At Belle II’s core, electrons and positrons collide at a high enough energy to create B-mesons, particles made of one matter and one antimatter quark. Scientists are particularly interested bottom quarks, also known as beauty quarks.

Bottom quarks are produced along with charm quarks at the center of Belle II. Both are heftier cousins of up and down quarks, which make up all ordinary matter, including you and whatever device you’re using to read this article. The collisions also produce tau leptons, which are like massive electrons. All of these particles are seldom found in nature, and observing them can reveal new physics.

Since B-mesons contain bottom quarks, which have diverse kinds of decays, scientists will use Belle II to observe the different meson decays. If a meson containing regular quarks decays differently than one containing their antimatter twins, this could help explain why the universe is full of matter.

Bolstering Belle

Belle II is the successor of earlier experiments used to produce B-mesons, Belle and BaBar. It will record about 40 times as many collisions as the original Belle. It’s also a tremendous collaboration between 25 countries, with 750 national and international physicists.

“Every measurement we’ve made until this point and every hint of new physics is limited by statistics and by the amount of data we have,” says Tom Browder, professor at the University of Hawaii and spokesperson for Belle II. “It’s very clear that to find any new physics we need much more data.”

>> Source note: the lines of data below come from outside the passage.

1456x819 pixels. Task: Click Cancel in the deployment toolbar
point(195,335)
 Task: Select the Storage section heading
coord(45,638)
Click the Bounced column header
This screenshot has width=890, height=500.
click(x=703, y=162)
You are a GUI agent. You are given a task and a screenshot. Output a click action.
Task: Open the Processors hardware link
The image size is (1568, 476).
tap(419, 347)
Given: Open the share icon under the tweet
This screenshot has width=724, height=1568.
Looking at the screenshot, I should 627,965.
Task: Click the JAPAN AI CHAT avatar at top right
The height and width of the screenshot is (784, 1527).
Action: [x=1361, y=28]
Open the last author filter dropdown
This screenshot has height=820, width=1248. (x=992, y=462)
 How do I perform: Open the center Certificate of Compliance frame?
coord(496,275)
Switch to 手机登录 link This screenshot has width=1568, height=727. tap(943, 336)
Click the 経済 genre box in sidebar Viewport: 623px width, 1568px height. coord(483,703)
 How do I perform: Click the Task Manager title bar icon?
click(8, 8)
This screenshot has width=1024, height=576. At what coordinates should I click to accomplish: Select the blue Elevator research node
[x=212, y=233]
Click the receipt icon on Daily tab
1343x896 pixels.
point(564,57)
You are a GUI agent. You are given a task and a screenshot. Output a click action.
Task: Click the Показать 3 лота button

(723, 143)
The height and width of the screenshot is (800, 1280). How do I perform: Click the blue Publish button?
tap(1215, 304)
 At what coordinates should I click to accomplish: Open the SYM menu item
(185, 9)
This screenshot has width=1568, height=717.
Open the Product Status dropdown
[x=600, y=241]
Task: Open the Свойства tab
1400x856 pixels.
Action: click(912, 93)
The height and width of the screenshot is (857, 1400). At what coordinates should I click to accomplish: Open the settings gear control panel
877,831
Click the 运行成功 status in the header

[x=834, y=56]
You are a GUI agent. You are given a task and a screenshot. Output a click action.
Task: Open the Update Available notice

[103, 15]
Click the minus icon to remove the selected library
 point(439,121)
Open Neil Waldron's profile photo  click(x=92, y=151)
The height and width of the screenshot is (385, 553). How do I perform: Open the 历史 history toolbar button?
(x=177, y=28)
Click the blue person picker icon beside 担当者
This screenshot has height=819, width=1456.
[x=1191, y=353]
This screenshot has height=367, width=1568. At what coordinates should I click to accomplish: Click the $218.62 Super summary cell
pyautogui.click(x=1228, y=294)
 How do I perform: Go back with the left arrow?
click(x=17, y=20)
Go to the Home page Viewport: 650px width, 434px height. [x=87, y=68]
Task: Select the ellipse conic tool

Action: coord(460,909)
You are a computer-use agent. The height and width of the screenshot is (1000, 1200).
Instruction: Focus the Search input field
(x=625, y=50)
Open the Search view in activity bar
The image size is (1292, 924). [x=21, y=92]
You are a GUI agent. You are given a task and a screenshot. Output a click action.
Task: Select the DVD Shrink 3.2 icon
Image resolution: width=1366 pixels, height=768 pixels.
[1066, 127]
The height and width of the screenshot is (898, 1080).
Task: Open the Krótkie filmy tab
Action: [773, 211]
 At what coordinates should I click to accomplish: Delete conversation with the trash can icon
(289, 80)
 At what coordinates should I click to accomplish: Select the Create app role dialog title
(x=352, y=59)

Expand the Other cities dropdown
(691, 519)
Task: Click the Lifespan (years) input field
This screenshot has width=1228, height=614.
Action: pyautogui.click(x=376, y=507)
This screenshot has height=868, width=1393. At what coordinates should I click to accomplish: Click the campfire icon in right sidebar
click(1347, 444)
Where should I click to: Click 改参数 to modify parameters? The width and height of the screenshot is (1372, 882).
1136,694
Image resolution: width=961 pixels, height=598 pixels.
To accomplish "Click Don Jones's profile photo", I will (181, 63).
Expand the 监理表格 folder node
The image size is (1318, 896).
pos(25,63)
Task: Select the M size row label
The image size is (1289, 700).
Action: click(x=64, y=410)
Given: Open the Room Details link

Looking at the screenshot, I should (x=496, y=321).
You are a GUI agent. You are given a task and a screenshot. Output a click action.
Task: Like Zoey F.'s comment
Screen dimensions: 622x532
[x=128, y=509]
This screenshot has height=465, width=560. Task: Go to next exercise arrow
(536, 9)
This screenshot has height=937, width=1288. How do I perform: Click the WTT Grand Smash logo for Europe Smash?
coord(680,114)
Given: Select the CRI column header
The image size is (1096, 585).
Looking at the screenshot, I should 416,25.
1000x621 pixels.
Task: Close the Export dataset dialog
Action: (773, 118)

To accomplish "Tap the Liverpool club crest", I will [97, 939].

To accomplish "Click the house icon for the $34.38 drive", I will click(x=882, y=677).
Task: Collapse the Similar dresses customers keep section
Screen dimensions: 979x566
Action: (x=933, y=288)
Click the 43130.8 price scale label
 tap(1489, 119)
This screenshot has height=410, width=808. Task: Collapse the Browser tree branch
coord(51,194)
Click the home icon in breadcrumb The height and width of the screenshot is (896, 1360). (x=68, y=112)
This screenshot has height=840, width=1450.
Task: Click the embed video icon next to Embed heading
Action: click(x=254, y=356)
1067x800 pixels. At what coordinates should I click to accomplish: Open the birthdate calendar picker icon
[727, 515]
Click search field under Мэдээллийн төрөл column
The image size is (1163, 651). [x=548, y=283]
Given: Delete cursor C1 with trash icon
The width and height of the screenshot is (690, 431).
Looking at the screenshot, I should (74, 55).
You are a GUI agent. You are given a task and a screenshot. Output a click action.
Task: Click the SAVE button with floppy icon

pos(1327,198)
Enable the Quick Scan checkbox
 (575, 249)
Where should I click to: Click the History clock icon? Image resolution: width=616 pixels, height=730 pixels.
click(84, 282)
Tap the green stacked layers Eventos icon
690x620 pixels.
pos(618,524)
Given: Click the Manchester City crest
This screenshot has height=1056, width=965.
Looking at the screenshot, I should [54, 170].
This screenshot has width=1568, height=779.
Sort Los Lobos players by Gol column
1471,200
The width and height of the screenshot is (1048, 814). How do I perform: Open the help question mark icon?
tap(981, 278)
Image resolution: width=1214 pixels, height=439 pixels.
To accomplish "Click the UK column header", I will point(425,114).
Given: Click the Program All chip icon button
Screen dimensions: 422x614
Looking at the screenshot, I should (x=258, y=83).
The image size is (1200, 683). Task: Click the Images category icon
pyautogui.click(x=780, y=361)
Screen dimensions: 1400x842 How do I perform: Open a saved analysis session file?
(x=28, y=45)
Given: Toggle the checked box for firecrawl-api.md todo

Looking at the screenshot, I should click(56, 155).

With more collisions at the center of Belle II, scientists have more opportunities for an uncommon or unheard-of decay event to take place, giving them better insight into quarks’ behavior and how it factors into the universe’s creation.

“With 40 times more collisions per second than the previous Belle experiment, we’ll be able to search for rare decays, possibly observe new particles, and try to answer still unsolved questions about the origin of the universe,” Prencipe says. “Many of us are quite excited because this could mean the start of a new era, where lots of data are expected, new detectors will be tested, and we have great possibilities to perform unique physics.”